- Supplied material:
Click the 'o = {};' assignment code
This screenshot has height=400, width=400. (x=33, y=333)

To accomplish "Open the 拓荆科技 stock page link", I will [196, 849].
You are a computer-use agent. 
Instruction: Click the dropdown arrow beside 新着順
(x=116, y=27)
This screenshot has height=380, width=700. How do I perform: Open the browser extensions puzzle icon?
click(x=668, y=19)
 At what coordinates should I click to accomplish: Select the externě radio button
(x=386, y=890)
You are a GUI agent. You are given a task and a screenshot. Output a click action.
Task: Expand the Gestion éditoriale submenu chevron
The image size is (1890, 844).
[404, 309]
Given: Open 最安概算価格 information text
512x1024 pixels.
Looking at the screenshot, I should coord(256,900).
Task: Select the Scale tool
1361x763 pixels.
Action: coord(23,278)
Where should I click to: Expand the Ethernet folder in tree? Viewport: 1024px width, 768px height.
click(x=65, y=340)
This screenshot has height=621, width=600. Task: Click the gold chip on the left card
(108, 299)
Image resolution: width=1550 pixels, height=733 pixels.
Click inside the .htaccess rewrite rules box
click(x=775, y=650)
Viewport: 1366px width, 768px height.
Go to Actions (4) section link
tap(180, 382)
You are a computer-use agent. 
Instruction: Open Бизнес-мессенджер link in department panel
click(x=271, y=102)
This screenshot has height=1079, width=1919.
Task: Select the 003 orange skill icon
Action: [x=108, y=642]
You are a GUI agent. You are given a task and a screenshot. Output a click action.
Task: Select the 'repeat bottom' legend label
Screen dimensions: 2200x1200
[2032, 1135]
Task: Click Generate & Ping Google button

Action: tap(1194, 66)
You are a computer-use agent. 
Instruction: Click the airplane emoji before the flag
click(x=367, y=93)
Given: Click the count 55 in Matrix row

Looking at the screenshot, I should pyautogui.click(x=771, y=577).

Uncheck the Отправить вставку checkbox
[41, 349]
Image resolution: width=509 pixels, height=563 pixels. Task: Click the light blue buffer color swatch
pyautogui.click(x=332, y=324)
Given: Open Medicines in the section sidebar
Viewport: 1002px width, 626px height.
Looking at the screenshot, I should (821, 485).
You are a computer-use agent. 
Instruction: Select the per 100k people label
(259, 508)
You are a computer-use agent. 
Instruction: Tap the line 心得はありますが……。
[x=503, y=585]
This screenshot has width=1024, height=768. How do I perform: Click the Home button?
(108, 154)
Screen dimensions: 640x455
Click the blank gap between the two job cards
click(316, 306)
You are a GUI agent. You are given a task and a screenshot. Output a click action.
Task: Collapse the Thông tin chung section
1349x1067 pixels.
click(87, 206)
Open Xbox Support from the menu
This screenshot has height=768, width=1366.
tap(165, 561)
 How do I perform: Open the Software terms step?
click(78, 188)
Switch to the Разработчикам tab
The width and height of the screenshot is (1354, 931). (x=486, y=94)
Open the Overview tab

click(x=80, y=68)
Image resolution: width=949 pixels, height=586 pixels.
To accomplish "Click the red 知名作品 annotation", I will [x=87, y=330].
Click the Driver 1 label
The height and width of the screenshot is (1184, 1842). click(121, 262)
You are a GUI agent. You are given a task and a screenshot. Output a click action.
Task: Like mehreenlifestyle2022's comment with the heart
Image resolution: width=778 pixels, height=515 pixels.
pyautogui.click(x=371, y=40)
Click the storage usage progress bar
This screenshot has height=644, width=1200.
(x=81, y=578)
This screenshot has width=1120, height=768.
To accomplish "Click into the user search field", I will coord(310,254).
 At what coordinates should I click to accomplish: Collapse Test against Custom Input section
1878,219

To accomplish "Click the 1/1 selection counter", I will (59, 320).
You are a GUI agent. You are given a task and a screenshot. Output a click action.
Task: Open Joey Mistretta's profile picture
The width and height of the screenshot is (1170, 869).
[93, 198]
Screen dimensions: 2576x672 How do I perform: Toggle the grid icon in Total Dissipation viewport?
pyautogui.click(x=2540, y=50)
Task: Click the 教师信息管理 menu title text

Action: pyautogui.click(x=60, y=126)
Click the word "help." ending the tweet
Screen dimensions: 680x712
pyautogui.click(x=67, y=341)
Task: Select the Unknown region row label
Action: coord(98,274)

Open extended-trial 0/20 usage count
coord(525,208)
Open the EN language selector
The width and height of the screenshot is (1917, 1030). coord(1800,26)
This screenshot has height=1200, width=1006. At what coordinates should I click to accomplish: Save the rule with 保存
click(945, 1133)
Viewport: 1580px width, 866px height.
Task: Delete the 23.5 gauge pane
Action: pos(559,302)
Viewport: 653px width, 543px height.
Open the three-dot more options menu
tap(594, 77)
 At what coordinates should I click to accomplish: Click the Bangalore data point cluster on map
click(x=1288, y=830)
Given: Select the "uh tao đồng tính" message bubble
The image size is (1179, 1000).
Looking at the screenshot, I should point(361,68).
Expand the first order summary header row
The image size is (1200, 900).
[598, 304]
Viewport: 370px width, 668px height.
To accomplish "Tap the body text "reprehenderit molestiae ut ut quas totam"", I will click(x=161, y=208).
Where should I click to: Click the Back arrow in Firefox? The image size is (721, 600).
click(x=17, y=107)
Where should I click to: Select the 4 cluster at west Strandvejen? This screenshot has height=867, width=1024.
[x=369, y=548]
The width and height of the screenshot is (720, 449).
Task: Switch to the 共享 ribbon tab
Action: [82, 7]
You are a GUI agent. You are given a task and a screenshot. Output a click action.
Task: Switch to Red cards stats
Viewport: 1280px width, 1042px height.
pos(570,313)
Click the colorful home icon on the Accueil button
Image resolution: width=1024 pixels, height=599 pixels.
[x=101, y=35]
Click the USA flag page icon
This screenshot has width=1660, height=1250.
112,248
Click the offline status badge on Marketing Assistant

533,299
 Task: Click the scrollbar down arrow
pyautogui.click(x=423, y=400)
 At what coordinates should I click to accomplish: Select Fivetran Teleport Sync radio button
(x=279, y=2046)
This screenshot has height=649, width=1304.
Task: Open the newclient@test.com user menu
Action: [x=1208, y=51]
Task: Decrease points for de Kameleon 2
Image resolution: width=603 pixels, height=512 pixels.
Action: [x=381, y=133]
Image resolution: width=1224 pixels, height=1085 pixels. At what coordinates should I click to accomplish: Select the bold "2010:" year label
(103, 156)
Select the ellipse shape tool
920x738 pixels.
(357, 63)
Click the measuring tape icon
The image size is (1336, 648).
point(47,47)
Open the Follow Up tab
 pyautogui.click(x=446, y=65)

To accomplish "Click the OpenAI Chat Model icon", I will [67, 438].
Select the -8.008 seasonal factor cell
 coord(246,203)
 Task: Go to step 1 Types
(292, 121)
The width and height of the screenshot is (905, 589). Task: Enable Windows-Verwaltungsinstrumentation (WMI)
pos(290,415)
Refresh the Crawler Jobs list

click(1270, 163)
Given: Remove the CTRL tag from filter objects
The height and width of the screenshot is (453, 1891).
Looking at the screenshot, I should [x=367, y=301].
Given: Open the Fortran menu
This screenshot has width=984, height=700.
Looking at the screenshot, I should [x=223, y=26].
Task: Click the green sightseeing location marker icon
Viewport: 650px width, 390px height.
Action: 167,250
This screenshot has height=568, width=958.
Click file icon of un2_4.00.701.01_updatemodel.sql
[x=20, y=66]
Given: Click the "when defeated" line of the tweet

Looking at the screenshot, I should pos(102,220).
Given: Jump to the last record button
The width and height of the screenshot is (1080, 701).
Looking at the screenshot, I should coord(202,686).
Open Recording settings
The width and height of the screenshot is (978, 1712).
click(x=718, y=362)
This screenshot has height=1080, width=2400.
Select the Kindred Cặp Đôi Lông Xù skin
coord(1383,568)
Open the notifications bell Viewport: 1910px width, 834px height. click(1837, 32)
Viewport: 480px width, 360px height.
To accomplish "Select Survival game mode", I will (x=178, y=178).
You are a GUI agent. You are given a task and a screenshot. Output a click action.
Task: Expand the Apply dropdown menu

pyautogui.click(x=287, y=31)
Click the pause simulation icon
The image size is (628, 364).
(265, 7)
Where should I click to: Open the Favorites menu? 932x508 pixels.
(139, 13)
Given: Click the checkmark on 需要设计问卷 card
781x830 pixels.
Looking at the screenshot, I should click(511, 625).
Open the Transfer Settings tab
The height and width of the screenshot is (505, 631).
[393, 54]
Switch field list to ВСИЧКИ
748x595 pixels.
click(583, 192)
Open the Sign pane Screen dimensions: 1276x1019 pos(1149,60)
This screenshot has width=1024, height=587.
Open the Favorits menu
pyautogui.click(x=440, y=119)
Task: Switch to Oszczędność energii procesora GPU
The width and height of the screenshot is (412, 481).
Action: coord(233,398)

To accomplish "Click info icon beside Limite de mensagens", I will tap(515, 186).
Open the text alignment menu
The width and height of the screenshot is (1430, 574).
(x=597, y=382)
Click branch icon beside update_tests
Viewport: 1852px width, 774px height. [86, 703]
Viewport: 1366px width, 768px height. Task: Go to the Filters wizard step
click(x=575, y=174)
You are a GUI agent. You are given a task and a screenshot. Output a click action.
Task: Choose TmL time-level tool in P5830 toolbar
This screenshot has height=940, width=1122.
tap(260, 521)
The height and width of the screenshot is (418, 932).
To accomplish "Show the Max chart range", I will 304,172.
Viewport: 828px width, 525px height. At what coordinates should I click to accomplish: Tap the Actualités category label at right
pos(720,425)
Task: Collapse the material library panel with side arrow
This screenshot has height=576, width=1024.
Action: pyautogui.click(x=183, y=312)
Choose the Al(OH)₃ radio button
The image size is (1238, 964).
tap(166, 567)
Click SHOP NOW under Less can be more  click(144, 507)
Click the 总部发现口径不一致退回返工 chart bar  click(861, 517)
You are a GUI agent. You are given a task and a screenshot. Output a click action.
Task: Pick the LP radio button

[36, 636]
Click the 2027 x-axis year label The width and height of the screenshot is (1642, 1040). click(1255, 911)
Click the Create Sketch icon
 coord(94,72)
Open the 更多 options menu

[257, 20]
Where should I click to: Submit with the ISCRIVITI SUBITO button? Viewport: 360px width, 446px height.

- What is required:
Your answer should be exactly the lines of the material above, starting at the one that holds "Task: Choose TmL" and ending with the last.

- Solution:
Task: Choose TmL time-level tool in P5830 toolbar
This screenshot has height=940, width=1122.
tap(260, 521)
The height and width of the screenshot is (418, 932).
To accomplish "Show the Max chart range", I will 304,172.
Viewport: 828px width, 525px height. At what coordinates should I click to accomplish: Tap the Actualités category label at right
pos(720,425)
Task: Collapse the material library panel with side arrow
This screenshot has height=576, width=1024.
Action: pyautogui.click(x=183, y=312)
Choose the Al(OH)₃ radio button
The image size is (1238, 964).
tap(166, 567)
Click SHOP NOW under Less can be more  click(144, 507)
Click the 总部发现口径不一致退回返工 chart bar  click(861, 517)
You are a GUI agent. You are given a task and a screenshot. Output a click action.
Task: Pick the LP radio button

[36, 636]
Click the 2027 x-axis year label The width and height of the screenshot is (1642, 1040). click(1255, 911)
Click the Create Sketch icon
 coord(94,72)
Open the 更多 options menu

[257, 20]
Where should I click to: Submit with the ISCRIVITI SUBITO button? Viewport: 360px width, 446px height.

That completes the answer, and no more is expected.